- _RECORD EXCERPTS_

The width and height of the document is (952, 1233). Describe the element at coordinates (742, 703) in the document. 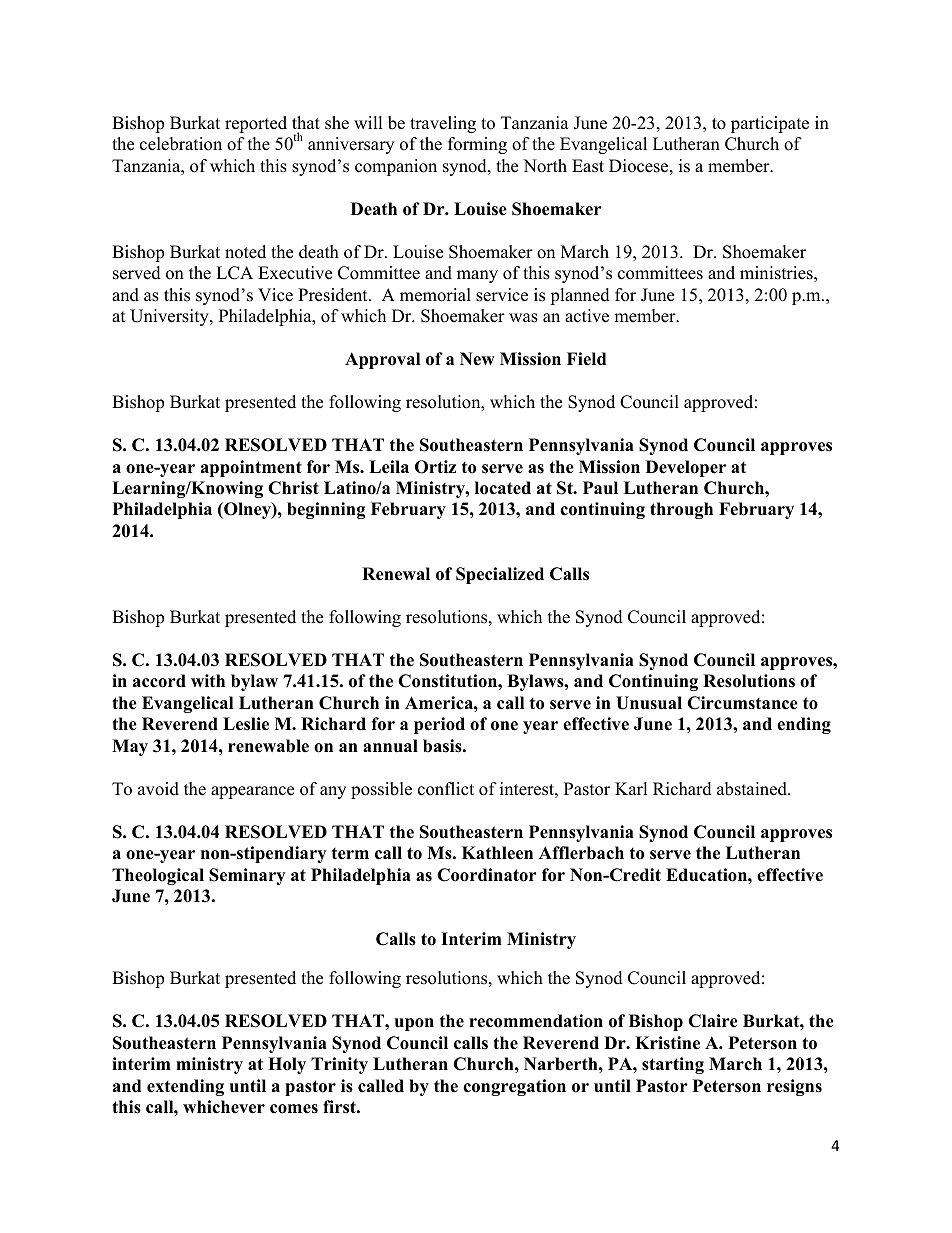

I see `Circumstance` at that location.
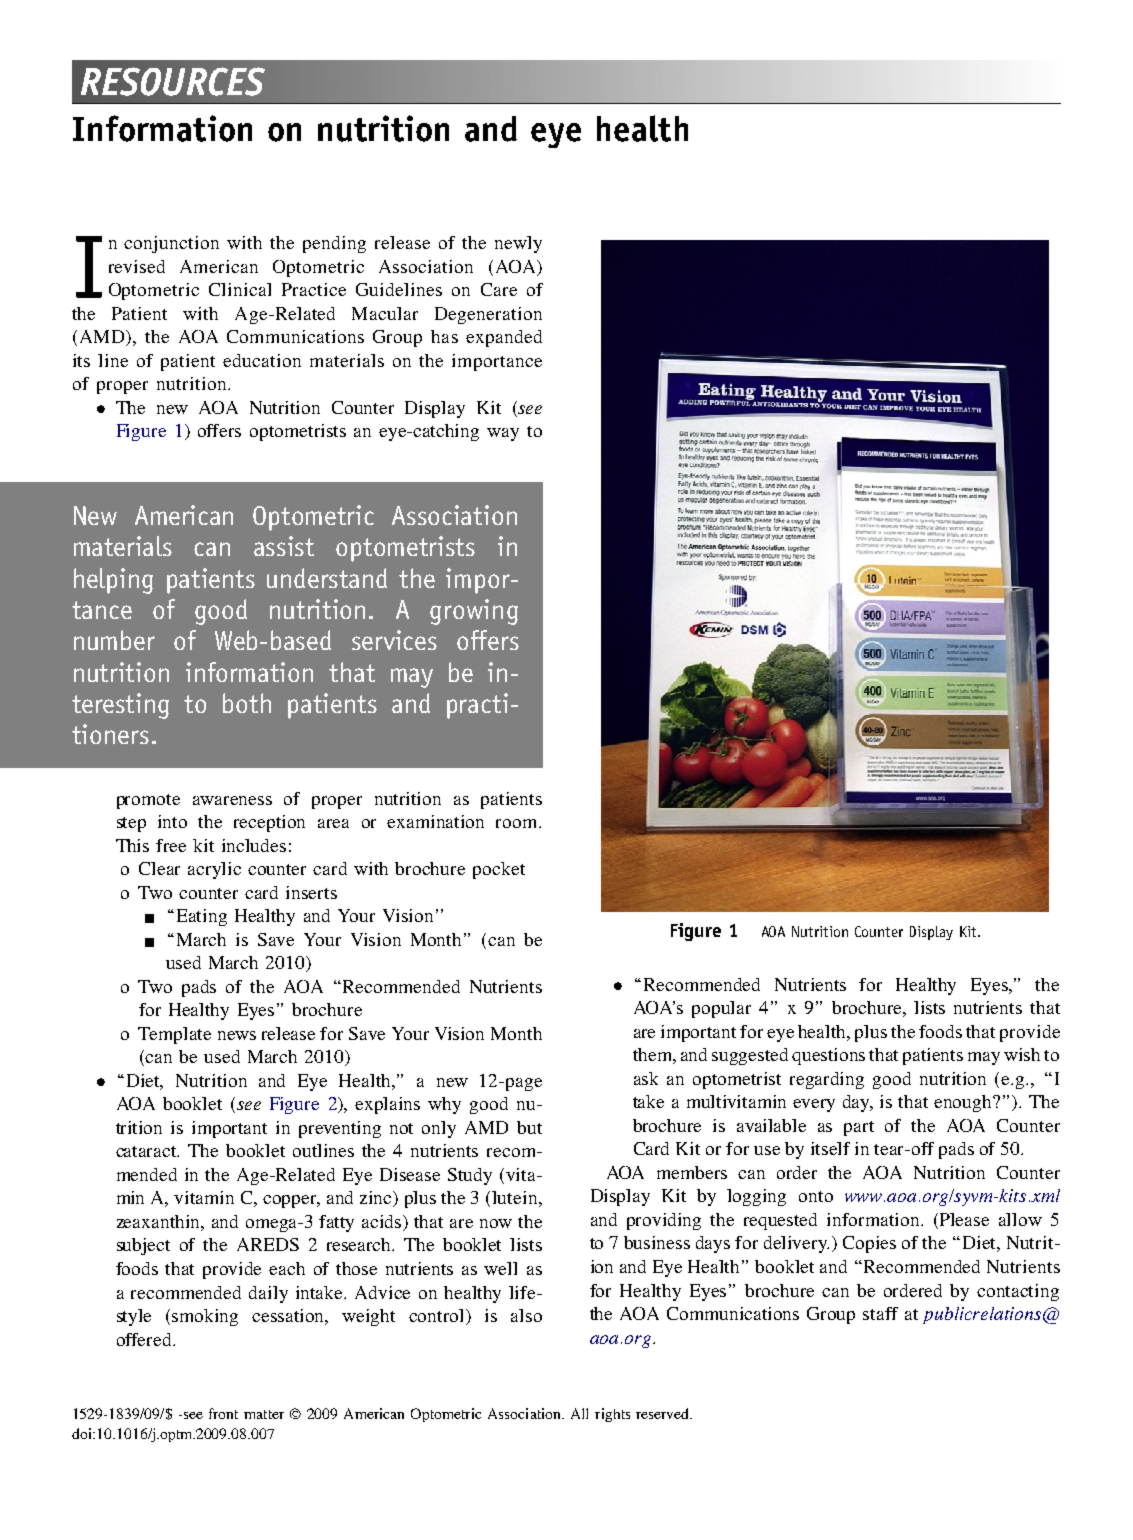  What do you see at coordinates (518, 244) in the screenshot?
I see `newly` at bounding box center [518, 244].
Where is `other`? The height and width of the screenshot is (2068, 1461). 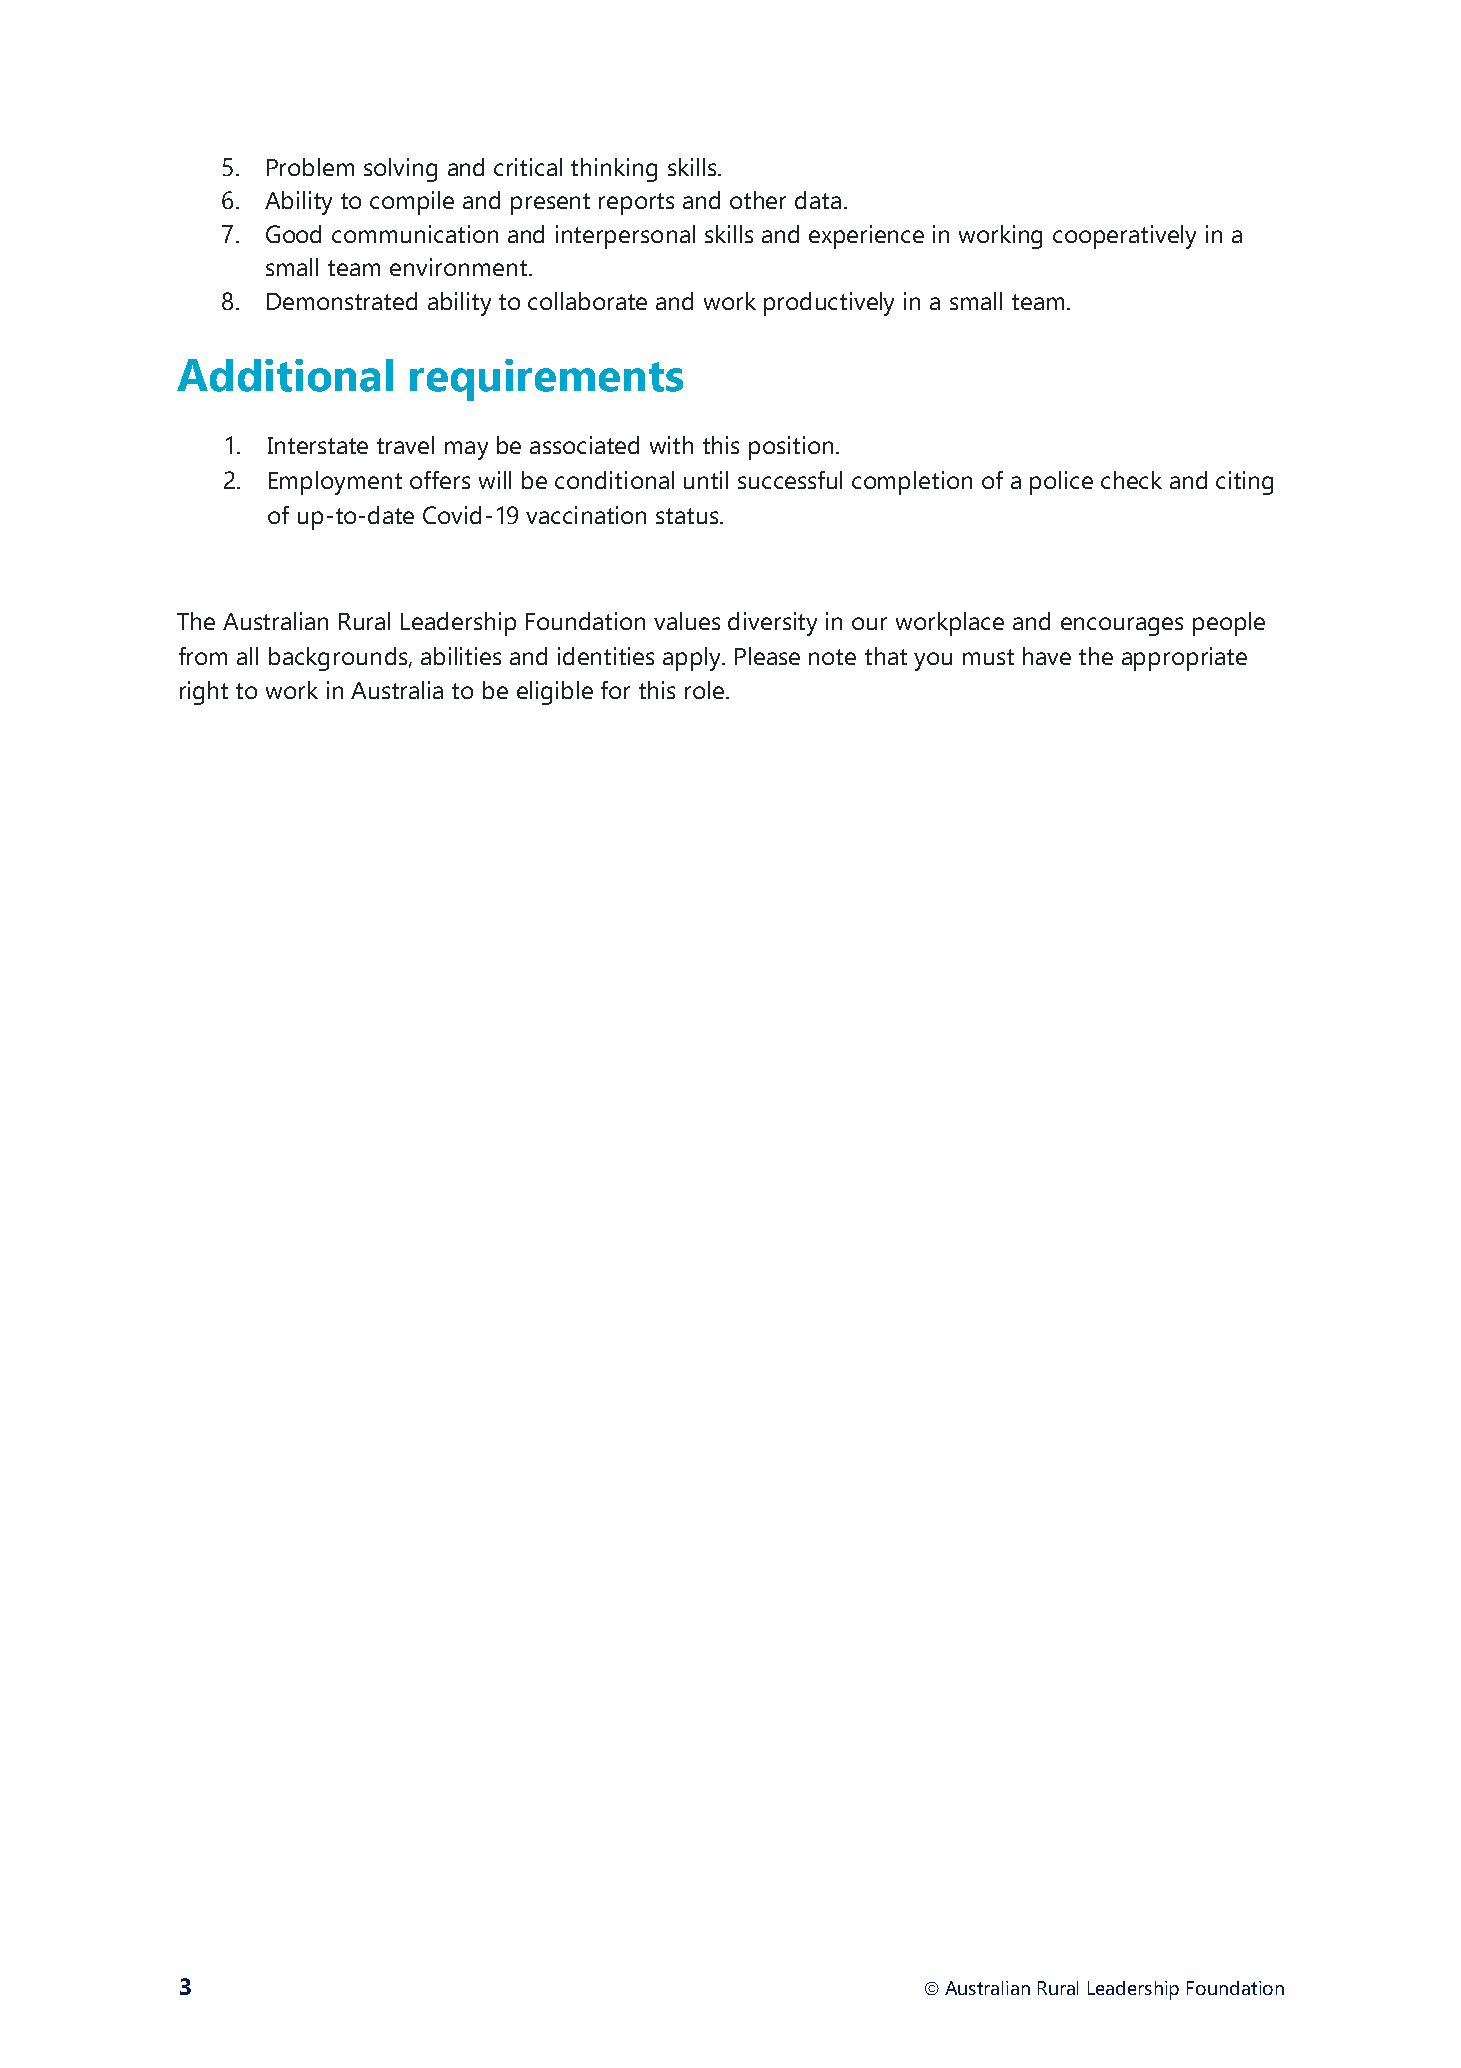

- _THE TASK_
Put every line of the listing above into a JSON list of strings, one string per line, with blank lines skipped. Omit the pictures.

- _TASK OUTPUT_
[
  "The width and height of the document is (952, 1233). Describe the element at coordinates (742, 703) in the document. ",
  "I see `Circumstance` at that location.",
  "  What do you see at coordinates (518, 244) in the screenshot?",
  "I see `newly` at bounding box center [518, 244].",
  "Where is `other`? The height and width of the screenshot is (2068, 1461). "
]